It's called the "TV computer," and it is the awesome mid-1980s 8-bit computer that never was, but now is.
Sold in the far east and India as a bare bones educational model, it's an 8-bit machine with an integrated keyboard, a 1MHz 6502 CPU and a toothy expansion port–no different, technologically, from computers sold in the west in the early 1980s. With another 25 years of game and software development between us, however, it somehow seems more perfect than even the best machines of the time: in addition to the expected BASIC interpreter, there's a Windows-manager UI, a bunch of free game development apps, game controllers with a full complement of buttons, and a proper mouse. It even comes with an adapter that lets it run NES carts!
Playpower.org and MAKE are responsible for bringing it to our shores:
Therefore, in order to build our open-source developer community, we’re teaming up with Makershed.com to sell TV-computers to potential developers in the USA– and at the same time, raise money to support The Playpower Foundation. If there is enough demand for these in the USA, we may even be able to start shipping versions that can directly play old NES cartridges! (the current version requires a 72-pin to 60-pin converter, which is sold separately).
Product Page [Makershed via technabob and playpower.org]

Very cool, and I’m glad to see it available in the US. But didn’t I read (here?) previously that this costs the equivalent of about $10 or $20 overseas?
I think you can get similar things for $12 — Wired did a story on it — but this particular model has Nice Things like the controllers and expansion slot that makes it interesting to modern game devs
(as opposed to being no different from an eBayed trash 80)
From the product page :
“”Visual Theremin” Mode”
SOLD!
Think I’ll stick with my Commodore 64.
Rob, I didn’t mean the TV game things, but (I thought) this exact machine – nes compatible slot, keyboard, and all, but without the controllers. I didn’t think about the controllers – those are nice to have. I could also be mistaken.

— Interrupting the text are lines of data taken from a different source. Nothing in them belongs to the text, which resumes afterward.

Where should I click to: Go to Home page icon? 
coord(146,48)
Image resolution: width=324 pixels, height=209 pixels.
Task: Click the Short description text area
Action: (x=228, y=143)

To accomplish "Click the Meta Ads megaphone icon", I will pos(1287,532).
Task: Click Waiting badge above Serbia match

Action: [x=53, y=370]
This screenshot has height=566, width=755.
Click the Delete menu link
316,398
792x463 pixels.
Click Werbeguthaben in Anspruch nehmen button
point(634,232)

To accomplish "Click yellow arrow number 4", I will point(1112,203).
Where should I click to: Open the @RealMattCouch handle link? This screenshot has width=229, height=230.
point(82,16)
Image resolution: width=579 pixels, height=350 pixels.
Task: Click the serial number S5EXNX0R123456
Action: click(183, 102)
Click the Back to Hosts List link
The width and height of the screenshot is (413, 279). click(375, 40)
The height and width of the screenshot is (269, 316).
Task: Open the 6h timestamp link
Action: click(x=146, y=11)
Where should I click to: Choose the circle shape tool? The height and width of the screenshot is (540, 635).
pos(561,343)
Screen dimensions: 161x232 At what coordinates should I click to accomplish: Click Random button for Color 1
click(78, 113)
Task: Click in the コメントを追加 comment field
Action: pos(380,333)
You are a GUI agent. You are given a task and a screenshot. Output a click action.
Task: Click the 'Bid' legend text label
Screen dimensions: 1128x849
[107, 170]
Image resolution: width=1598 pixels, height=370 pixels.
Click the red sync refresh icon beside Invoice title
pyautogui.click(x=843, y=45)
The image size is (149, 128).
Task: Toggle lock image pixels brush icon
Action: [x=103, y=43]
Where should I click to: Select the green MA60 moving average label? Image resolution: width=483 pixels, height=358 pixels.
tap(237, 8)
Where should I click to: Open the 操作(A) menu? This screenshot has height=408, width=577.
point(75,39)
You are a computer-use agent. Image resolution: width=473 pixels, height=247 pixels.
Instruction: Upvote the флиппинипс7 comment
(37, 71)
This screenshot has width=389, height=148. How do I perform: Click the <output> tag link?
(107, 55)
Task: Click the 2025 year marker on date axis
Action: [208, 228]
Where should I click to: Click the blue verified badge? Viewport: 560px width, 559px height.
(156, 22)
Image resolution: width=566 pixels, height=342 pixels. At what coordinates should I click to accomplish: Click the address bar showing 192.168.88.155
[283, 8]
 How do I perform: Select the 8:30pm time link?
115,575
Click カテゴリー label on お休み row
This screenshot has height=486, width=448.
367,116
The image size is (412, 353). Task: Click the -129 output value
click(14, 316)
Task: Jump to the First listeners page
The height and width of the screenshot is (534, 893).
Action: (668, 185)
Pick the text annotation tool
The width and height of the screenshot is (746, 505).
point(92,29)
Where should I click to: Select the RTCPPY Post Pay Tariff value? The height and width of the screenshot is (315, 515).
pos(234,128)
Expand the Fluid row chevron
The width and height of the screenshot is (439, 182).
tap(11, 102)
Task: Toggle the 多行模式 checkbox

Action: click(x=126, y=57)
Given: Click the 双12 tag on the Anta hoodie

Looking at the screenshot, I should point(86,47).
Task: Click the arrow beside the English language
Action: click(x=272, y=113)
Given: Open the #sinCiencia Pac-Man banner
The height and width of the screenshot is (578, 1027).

A couple minutes of searching didn’t turn up the story.
http://blog.wired.com/gadgets/2009/03/12-computers-ba.html
That’s it! Same people, by the look of things.
If this had a modem it would be great fun phoning up BBS’s for the true 80’s experience.
Awesome, Rob, thanks for helping confirm that I’m only losing my memory, and not making new ones up wholesale.
…Holy frack! They still *make* 6502s???
@Dculberson: It was mentioned on Offworld (PlayPower turning NES/Famicom clones into learning tools for the developing world), which also links to the Wired post.
So this kind of assumes someone has reversed the Famicom/NES bit?
Interesting how the control pads almost exactly foreshadow the Play Station 1 style controllers.
Error404
Foreshadow? I’m pretty sure they are post-PS1 clones.
What do these use for storage? Cassette tape, as early Western home computers used? Or can you save your BASIC programs at all?
But what is the visual theremin mode?
w00t! mine just came in the mail.
i penned a brief blog entry about my impressions if anyone’s interested… http://bitfetish.blogspot.com/2009/04/hands-on-with-tv-computer.html
the precis:
* the price is right
* the keyboard sux
* the controllers and mouse rock
* there are NO docs.
* most labels on the cartridge it ships with are in chinese
buy a used commodore-64 from ebay if you’re trying to relive the glory days of 8-bit. the keyboard and language issues and the need to buy an adapter to play NES games will probably annoy the living heck out of you.
but if you’re like me and you have an interest in developing educational software, there’s a community and an installed base around this system, so there’s a chance your software could actually teach someone something somewhere.